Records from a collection

——

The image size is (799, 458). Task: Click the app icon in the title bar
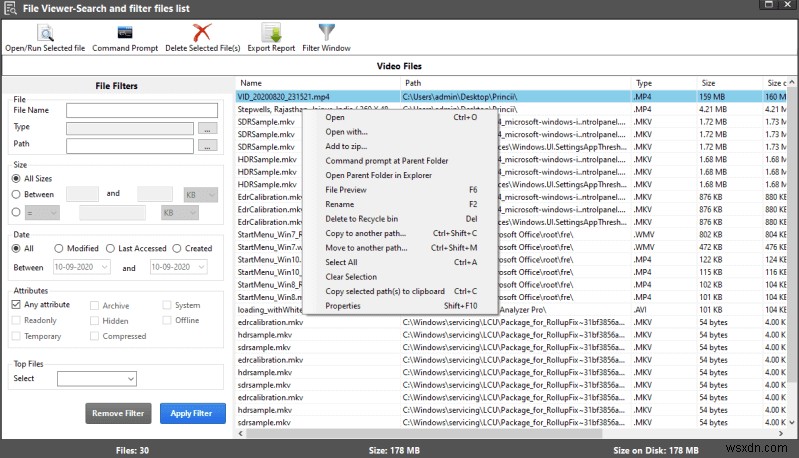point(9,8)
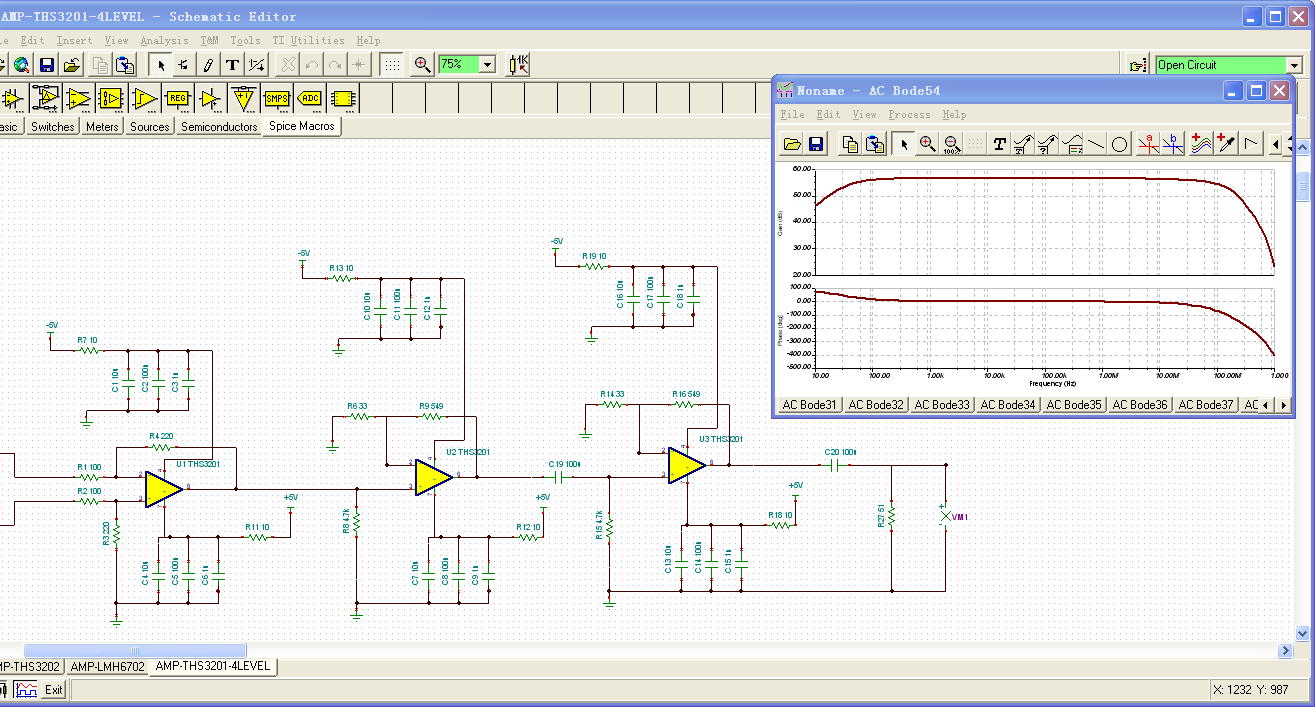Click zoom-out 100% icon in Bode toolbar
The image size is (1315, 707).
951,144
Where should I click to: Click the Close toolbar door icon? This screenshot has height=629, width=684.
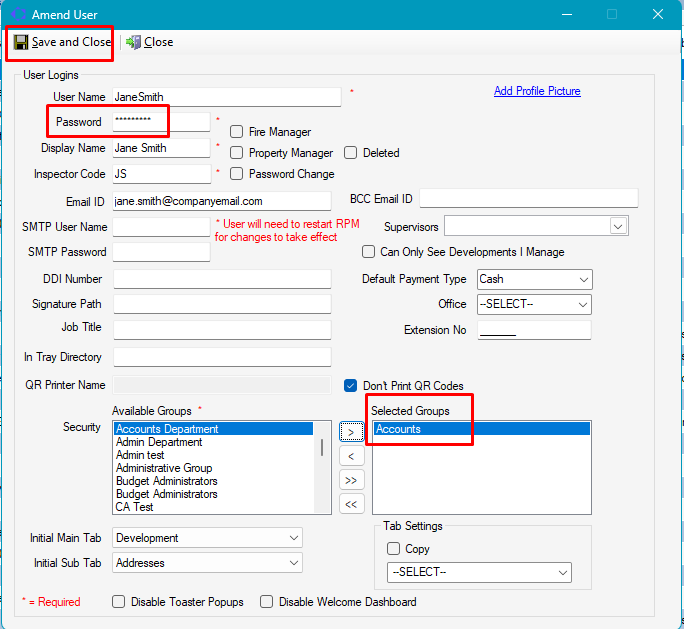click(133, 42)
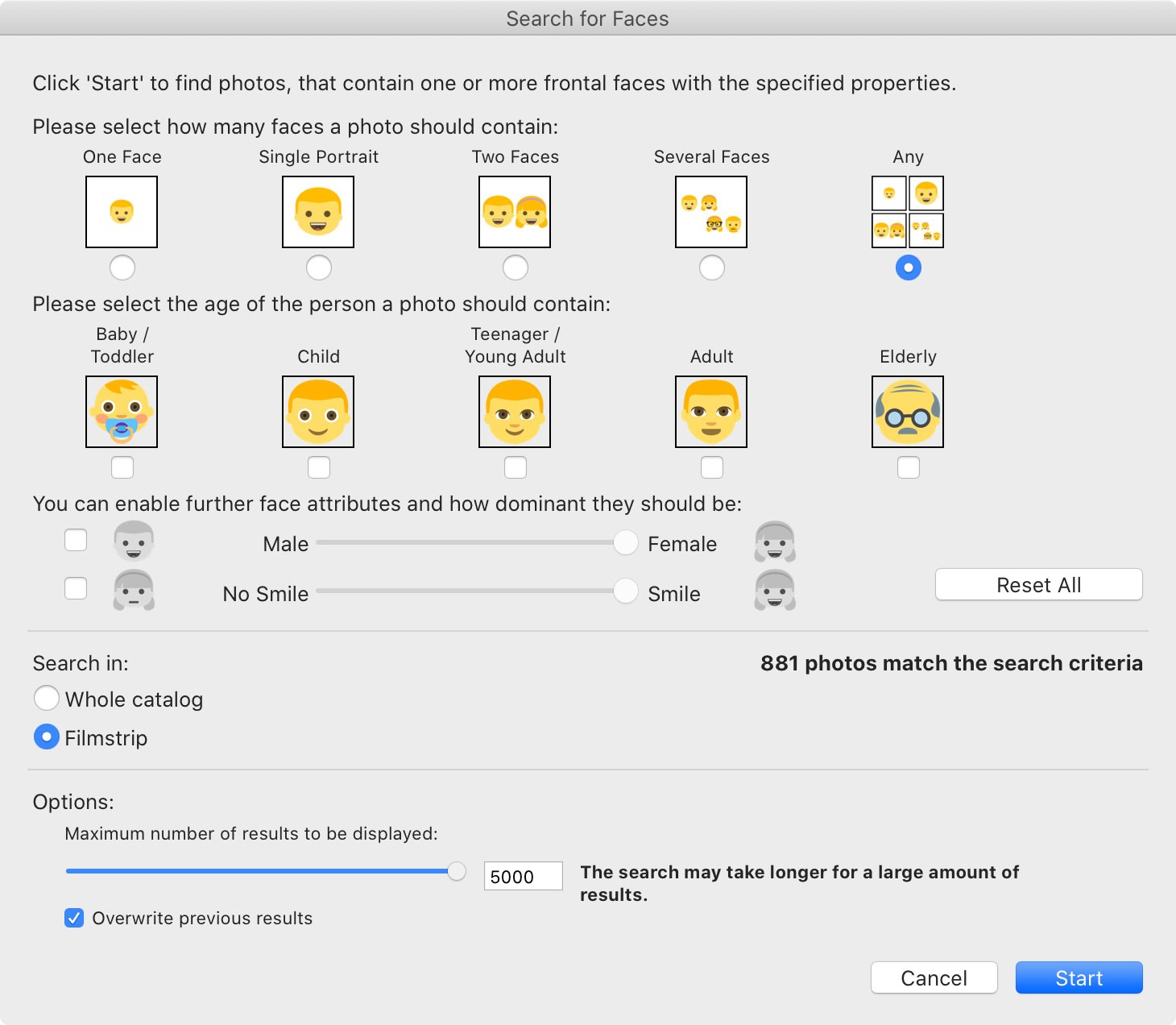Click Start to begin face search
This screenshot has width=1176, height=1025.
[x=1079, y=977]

——

- **Required action**: If an entry holds a picture, skip the picture and print the rest of the data exactly.

- **Your response**:
The image size is (799, 458). Task: Click the app icon in the title bar
point(9,8)
Click zoom-out 100% icon in Bode toolbar
The image size is (1315, 707).
951,144
Where should I click to: Click the Close toolbar door icon? This screenshot has height=629, width=684.
click(133, 42)
Click Start to begin face search
This screenshot has width=1176, height=1025.
[x=1079, y=977]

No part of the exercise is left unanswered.